··· Information provided ···
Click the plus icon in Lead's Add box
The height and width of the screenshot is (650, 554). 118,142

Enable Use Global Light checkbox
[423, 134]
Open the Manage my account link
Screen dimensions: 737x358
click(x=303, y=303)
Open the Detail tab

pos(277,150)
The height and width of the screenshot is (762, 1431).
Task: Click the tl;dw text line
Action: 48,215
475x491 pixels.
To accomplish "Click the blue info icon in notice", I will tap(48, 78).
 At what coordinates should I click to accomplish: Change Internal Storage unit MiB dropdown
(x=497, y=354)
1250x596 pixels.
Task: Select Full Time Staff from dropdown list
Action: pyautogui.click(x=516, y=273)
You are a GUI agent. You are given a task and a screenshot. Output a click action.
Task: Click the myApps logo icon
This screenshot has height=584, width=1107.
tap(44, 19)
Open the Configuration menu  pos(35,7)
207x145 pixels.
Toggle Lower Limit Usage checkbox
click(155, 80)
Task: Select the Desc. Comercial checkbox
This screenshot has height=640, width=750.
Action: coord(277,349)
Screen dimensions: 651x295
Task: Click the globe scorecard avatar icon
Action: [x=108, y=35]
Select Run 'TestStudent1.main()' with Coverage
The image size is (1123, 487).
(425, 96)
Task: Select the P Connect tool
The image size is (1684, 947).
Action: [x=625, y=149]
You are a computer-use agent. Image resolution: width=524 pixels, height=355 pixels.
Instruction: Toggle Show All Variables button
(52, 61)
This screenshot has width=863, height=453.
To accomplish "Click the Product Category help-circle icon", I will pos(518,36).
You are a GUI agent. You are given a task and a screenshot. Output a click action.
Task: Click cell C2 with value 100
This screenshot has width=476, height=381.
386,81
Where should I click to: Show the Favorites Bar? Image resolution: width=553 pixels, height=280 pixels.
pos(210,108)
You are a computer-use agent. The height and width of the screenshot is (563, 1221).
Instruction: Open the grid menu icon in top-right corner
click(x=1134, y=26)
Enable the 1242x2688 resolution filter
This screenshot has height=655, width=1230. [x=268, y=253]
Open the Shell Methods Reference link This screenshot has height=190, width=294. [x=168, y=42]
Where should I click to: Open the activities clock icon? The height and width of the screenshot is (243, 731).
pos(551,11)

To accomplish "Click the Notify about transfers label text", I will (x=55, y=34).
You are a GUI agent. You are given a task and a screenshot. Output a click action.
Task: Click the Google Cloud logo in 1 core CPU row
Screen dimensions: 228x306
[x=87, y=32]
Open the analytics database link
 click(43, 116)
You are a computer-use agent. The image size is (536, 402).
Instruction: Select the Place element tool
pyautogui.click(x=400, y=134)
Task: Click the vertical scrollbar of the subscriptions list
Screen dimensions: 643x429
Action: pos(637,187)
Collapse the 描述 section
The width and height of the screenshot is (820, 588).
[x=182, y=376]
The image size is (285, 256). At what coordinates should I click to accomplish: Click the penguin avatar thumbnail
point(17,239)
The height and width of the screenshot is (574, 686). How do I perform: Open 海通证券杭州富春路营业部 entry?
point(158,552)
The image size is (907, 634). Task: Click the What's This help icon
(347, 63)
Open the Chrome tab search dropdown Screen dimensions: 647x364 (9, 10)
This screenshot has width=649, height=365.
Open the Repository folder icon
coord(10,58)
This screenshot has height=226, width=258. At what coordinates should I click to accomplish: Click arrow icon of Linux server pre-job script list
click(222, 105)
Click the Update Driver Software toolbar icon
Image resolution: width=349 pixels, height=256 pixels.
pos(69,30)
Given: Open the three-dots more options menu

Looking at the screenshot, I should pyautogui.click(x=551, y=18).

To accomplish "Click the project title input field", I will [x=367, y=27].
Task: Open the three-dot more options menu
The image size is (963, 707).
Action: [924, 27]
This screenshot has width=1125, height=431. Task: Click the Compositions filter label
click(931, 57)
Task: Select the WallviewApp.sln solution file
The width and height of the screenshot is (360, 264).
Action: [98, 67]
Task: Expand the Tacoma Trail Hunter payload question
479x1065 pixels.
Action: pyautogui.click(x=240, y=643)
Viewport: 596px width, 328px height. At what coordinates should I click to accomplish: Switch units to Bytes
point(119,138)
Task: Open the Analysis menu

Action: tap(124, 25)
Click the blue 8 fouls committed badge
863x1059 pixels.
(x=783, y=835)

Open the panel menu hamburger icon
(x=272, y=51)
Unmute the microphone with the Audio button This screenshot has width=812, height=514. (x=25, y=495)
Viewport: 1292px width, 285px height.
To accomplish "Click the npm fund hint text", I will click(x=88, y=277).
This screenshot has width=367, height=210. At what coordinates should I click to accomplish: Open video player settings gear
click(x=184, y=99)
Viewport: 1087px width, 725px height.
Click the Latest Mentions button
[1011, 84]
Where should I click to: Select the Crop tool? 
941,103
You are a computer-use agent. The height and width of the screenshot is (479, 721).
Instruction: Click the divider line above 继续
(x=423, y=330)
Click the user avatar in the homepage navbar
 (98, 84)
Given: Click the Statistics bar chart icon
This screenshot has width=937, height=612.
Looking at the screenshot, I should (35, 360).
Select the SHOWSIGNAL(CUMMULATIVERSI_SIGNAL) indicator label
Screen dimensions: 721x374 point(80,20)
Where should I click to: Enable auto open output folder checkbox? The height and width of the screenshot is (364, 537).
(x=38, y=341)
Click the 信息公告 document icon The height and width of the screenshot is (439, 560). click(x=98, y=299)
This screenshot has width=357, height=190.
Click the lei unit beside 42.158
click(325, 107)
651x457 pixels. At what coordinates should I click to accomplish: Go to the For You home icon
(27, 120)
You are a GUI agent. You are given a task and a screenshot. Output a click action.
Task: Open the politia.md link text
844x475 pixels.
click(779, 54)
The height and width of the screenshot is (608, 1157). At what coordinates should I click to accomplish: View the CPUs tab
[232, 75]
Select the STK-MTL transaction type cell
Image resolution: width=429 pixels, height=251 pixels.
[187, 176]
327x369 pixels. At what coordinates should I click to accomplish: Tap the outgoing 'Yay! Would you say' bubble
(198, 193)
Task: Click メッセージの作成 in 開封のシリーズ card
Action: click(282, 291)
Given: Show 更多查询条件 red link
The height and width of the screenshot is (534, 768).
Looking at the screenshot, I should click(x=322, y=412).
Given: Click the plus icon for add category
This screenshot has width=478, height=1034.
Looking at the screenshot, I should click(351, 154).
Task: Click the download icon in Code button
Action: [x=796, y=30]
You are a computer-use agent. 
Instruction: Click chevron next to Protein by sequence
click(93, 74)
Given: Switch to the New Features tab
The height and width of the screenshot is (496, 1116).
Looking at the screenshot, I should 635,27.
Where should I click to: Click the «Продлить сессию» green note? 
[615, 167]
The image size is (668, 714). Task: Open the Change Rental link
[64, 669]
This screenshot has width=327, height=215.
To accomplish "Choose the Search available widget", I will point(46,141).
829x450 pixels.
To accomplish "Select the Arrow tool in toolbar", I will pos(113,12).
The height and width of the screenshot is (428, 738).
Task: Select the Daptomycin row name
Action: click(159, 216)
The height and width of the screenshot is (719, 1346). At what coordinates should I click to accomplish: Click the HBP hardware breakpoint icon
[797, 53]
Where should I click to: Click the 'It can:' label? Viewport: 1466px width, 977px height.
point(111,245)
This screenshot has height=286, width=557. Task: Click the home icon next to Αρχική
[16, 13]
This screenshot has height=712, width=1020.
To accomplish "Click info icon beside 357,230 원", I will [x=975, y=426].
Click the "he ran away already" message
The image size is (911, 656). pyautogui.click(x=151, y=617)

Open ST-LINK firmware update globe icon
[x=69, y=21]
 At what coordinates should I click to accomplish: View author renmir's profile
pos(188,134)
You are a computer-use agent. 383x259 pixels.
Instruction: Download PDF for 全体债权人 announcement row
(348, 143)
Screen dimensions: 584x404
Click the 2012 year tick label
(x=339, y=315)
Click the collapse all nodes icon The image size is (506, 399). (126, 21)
···
§ **Task brief**
Output each line exactly, from the first line of the data down to the line that contains "Open the Shell", both included.

§ **Response**
Click the plus icon in Lead's Add box
The height and width of the screenshot is (650, 554). 118,142

Enable Use Global Light checkbox
[423, 134]
Open the Manage my account link
Screen dimensions: 737x358
click(x=303, y=303)
Open the Detail tab

pos(277,150)
The height and width of the screenshot is (762, 1431).
Task: Click the tl;dw text line
Action: 48,215
475x491 pixels.
To accomplish "Click the blue info icon in notice", I will tap(48, 78).
 At what coordinates should I click to accomplish: Change Internal Storage unit MiB dropdown
(x=497, y=354)
1250x596 pixels.
Task: Select Full Time Staff from dropdown list
Action: pyautogui.click(x=516, y=273)
You are a GUI agent. You are given a task and a screenshot. Output a click action.
Task: Click the myApps logo icon
This screenshot has height=584, width=1107.
tap(44, 19)
Open the Configuration menu  pos(35,7)
207x145 pixels.
Toggle Lower Limit Usage checkbox
click(155, 80)
Task: Select the Desc. Comercial checkbox
This screenshot has height=640, width=750.
Action: coord(277,349)
Screen dimensions: 651x295
Task: Click the globe scorecard avatar icon
Action: [x=108, y=35]
Select Run 'TestStudent1.main()' with Coverage
The image size is (1123, 487).
(425, 96)
Task: Select the P Connect tool
The image size is (1684, 947).
Action: [x=625, y=149]
You are a computer-use agent. Image resolution: width=524 pixels, height=355 pixels.
Instruction: Toggle Show All Variables button
(52, 61)
This screenshot has width=863, height=453.
To accomplish "Click the Product Category help-circle icon", I will pos(518,36).
You are a GUI agent. You are given a task and a screenshot. Output a click action.
Task: Click cell C2 with value 100
This screenshot has width=476, height=381.
386,81
Where should I click to: Show the Favorites Bar? Image resolution: width=553 pixels, height=280 pixels.
pos(210,108)
You are a computer-use agent. The height and width of the screenshot is (563, 1221).
Instruction: Open the grid menu icon in top-right corner
click(x=1134, y=26)
Enable the 1242x2688 resolution filter
This screenshot has height=655, width=1230. [x=268, y=253]
Open the Shell Methods Reference link This screenshot has height=190, width=294. [x=168, y=42]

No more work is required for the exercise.